▸ **Your objective**
When you output the entries, begin with the first line and end with the line containing "The width and height of the screenshot is (1456, 818).", keeping each line exactly as it is.

▸ **Data listing**
################
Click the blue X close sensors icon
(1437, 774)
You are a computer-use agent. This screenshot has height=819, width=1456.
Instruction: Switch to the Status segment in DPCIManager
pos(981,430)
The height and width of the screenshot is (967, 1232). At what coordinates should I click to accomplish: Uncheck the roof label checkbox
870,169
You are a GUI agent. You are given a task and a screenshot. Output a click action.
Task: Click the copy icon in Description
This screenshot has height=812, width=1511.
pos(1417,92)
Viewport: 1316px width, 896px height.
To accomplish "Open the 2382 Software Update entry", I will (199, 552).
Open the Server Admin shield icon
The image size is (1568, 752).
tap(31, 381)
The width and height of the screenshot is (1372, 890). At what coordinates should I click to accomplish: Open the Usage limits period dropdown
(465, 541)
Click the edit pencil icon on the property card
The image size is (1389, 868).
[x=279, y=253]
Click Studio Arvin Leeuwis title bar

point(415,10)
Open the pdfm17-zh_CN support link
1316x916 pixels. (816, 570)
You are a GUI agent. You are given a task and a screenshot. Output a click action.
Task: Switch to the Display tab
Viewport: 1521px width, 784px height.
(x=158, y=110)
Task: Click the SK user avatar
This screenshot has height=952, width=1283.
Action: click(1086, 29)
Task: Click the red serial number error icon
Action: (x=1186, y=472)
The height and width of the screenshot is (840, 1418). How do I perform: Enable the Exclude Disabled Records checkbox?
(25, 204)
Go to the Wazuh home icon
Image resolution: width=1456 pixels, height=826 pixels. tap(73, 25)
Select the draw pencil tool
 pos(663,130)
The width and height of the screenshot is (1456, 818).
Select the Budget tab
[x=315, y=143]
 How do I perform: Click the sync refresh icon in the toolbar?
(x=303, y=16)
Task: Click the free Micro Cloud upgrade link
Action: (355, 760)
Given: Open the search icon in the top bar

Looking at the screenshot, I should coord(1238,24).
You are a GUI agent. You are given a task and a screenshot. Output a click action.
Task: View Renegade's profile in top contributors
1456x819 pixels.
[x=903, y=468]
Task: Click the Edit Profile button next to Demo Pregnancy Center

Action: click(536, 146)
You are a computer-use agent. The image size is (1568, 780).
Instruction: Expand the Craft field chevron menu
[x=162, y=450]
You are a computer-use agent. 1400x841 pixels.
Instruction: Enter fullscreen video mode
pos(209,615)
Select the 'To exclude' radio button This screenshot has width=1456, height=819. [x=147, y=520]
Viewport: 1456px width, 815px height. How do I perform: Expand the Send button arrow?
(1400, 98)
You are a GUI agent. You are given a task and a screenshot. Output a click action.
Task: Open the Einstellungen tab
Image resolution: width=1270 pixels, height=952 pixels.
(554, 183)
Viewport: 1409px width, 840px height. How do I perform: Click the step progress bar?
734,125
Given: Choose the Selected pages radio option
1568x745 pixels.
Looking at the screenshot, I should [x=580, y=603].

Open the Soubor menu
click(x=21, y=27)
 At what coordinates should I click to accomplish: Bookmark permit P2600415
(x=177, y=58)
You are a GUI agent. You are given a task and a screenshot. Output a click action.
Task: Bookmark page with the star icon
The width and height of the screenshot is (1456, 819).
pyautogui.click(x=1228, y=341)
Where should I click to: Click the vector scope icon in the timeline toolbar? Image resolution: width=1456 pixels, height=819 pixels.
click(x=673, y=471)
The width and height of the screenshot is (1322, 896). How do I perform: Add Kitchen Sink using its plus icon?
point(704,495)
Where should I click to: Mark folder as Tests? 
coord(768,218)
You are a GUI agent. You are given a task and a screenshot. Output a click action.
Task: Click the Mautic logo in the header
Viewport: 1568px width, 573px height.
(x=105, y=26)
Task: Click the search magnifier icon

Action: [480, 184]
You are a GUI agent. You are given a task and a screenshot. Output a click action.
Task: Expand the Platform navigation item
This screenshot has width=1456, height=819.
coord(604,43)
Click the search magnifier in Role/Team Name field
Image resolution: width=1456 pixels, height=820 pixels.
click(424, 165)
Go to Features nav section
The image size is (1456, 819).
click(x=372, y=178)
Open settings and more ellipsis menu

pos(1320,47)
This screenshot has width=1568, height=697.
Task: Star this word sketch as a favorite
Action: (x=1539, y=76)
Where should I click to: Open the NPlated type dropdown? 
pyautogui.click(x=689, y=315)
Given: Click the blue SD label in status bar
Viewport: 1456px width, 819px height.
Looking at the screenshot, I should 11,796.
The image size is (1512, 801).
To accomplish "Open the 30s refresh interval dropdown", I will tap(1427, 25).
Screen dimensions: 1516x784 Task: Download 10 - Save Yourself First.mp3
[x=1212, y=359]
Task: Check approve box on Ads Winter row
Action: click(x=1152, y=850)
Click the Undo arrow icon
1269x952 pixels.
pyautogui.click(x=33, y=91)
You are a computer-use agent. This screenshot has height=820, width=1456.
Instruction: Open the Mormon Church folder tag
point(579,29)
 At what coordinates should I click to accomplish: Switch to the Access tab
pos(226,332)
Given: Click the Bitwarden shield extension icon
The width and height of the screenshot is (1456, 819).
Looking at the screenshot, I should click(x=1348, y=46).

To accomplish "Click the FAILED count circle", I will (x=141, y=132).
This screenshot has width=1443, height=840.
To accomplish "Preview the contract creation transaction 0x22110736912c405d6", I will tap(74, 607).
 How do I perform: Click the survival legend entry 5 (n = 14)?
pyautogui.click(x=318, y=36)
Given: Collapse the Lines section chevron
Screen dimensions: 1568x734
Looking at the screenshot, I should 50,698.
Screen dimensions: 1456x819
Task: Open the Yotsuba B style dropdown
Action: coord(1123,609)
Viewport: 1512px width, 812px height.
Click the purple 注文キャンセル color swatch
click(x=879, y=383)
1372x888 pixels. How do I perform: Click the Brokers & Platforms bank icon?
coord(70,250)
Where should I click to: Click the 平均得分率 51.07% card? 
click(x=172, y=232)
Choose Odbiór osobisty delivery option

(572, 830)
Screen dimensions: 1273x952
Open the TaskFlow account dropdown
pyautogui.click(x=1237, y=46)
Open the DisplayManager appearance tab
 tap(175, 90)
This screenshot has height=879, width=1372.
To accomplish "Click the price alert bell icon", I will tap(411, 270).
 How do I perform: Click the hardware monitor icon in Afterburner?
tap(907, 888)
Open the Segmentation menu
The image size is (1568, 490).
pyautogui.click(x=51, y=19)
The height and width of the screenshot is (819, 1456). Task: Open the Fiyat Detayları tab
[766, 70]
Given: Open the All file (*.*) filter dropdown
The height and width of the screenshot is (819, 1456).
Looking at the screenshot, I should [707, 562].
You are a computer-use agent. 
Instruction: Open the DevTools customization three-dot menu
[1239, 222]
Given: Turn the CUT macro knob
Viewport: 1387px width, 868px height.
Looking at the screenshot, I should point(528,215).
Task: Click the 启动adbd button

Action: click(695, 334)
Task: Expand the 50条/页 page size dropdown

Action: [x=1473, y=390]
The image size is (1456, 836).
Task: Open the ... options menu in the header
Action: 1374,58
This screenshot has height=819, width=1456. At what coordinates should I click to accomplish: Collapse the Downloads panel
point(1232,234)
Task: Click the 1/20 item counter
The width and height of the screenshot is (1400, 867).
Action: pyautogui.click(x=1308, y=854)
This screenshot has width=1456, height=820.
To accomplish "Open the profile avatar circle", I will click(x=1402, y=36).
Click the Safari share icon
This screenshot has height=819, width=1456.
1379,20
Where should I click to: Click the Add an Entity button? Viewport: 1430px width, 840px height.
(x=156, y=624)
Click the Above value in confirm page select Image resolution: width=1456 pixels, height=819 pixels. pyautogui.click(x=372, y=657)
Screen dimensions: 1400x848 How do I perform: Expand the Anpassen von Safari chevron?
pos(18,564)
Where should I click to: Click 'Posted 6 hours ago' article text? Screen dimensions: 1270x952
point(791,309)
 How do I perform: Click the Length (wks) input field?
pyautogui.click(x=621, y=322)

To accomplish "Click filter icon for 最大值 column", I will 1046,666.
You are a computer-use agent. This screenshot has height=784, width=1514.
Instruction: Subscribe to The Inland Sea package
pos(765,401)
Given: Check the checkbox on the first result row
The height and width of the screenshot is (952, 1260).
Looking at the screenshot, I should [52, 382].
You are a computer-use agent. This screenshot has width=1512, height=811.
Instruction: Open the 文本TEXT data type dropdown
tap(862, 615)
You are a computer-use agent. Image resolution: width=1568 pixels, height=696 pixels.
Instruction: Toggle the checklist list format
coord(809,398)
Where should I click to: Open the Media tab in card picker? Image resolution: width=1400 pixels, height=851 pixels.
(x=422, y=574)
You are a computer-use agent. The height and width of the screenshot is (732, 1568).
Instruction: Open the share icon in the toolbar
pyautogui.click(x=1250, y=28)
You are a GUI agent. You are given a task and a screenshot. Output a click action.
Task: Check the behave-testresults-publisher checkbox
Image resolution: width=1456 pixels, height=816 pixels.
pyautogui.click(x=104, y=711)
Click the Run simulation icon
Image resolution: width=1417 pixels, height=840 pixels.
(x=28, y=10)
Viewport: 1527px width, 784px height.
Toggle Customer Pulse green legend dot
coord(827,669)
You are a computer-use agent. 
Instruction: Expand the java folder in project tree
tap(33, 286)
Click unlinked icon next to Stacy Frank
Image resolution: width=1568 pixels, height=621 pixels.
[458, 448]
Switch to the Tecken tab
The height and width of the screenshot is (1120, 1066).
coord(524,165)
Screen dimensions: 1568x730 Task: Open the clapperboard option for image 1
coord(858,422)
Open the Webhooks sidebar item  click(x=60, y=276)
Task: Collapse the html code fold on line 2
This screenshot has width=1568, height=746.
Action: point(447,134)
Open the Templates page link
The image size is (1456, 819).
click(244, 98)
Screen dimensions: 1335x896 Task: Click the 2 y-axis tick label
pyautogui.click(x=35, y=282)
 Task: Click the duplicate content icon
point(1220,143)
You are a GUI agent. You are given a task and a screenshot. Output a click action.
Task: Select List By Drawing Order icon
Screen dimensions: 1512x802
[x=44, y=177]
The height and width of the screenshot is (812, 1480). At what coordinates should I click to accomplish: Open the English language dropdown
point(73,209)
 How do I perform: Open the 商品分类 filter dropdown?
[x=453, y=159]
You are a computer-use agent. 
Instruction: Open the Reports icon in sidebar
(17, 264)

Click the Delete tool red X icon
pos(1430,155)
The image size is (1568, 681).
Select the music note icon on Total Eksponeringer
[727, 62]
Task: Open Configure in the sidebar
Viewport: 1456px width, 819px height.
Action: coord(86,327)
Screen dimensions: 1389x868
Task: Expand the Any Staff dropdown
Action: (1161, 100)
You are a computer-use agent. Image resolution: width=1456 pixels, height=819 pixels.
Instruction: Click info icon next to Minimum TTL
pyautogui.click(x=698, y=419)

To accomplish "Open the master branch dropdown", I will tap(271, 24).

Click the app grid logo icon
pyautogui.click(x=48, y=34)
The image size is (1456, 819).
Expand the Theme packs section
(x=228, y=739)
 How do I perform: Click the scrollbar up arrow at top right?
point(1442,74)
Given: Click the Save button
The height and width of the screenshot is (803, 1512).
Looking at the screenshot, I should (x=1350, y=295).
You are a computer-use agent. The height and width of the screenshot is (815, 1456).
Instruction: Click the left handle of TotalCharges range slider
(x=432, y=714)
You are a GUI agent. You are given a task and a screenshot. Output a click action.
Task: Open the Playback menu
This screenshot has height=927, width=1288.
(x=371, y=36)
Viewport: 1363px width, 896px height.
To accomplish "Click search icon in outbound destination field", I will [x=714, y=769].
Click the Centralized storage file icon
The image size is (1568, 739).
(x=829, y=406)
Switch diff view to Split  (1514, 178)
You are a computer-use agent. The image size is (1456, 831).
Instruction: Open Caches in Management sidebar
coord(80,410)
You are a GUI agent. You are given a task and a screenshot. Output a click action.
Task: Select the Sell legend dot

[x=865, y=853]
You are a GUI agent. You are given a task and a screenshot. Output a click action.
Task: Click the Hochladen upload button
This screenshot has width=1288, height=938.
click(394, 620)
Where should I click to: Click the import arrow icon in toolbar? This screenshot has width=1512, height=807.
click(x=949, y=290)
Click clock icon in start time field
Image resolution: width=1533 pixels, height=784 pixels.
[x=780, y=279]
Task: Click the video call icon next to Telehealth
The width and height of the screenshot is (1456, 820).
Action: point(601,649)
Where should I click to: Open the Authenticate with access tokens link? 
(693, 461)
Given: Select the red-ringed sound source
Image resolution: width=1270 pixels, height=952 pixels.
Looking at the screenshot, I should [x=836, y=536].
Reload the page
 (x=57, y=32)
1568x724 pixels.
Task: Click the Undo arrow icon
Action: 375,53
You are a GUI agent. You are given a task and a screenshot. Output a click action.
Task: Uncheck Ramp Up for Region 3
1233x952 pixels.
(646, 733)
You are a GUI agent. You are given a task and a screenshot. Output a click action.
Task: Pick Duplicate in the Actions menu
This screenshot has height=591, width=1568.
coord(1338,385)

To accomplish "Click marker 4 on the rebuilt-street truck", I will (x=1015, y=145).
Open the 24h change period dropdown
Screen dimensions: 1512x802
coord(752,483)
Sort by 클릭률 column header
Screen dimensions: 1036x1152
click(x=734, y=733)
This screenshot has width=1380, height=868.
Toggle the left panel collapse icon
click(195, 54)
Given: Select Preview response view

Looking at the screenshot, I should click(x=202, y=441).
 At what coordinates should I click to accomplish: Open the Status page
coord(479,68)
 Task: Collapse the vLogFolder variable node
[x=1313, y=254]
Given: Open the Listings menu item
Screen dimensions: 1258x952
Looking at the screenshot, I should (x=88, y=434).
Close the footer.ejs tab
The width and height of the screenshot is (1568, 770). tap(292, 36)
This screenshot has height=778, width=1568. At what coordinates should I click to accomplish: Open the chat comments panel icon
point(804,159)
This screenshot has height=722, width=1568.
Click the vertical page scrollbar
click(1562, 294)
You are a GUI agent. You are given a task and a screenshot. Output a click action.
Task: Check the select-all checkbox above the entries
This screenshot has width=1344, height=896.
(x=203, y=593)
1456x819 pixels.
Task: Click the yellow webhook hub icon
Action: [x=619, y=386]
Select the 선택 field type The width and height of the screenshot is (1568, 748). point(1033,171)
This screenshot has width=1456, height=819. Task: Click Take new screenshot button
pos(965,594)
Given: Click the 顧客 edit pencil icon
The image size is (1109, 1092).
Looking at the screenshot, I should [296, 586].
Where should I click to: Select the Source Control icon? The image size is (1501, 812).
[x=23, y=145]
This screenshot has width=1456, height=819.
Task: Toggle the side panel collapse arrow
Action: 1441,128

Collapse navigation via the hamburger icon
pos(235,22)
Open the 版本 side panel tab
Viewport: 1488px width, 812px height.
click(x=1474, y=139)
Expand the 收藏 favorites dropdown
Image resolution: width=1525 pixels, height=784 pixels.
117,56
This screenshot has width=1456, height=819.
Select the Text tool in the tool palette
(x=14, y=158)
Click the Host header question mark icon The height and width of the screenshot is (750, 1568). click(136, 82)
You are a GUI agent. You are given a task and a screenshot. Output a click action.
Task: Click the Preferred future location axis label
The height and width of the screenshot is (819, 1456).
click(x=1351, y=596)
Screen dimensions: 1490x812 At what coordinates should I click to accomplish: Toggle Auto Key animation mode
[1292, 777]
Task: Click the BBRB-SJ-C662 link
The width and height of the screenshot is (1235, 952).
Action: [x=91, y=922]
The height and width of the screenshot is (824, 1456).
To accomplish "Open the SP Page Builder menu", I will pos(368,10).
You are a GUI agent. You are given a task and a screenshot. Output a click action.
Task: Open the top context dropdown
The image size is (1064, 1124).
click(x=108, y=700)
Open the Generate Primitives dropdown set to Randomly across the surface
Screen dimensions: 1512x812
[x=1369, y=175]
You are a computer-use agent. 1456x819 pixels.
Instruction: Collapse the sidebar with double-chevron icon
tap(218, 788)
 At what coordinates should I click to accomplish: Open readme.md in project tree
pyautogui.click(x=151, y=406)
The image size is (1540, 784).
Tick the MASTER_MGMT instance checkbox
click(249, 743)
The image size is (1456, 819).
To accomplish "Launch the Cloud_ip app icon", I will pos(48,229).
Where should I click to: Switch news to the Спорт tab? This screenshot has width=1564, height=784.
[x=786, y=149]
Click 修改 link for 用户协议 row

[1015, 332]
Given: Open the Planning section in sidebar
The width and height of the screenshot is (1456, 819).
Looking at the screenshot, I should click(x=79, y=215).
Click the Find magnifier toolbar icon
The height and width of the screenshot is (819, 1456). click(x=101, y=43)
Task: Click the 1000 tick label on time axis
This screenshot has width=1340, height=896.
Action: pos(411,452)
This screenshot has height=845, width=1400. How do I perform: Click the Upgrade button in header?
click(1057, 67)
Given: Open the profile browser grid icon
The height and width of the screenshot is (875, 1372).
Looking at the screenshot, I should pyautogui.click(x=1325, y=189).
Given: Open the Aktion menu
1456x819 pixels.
################
▸ **Output for this task**
Click the blue X close sensors icon
(1437, 774)
You are a computer-use agent. This screenshot has height=819, width=1456.
Instruction: Switch to the Status segment in DPCIManager
pos(981,430)
The height and width of the screenshot is (967, 1232). At what coordinates should I click to accomplish: Uncheck the roof label checkbox
870,169
You are a GUI agent. You are given a task and a screenshot. Output a click action.
Task: Click the copy icon in Description
This screenshot has height=812, width=1511.
pos(1417,92)
Viewport: 1316px width, 896px height.
To accomplish "Open the 2382 Software Update entry", I will (199, 552).
Open the Server Admin shield icon
The image size is (1568, 752).
tap(31, 381)
The width and height of the screenshot is (1372, 890). At what coordinates should I click to accomplish: Open the Usage limits period dropdown
(465, 541)
Click the edit pencil icon on the property card
The image size is (1389, 868).
[x=279, y=253]
Click Studio Arvin Leeuwis title bar

point(415,10)
Open the pdfm17-zh_CN support link
1316x916 pixels. (816, 570)
You are a GUI agent. You are given a task and a screenshot. Output a click action.
Task: Switch to the Display tab
Viewport: 1521px width, 784px height.
(x=158, y=110)
Task: Click the SK user avatar
This screenshot has height=952, width=1283.
Action: click(1086, 29)
Task: Click the red serial number error icon
Action: (x=1186, y=472)
The height and width of the screenshot is (840, 1418). How do I perform: Enable the Exclude Disabled Records checkbox?
(25, 204)
Go to the Wazuh home icon
Image resolution: width=1456 pixels, height=826 pixels. tap(73, 25)
Select the draw pencil tool
 pos(663,130)
The width and height of the screenshot is (1456, 818).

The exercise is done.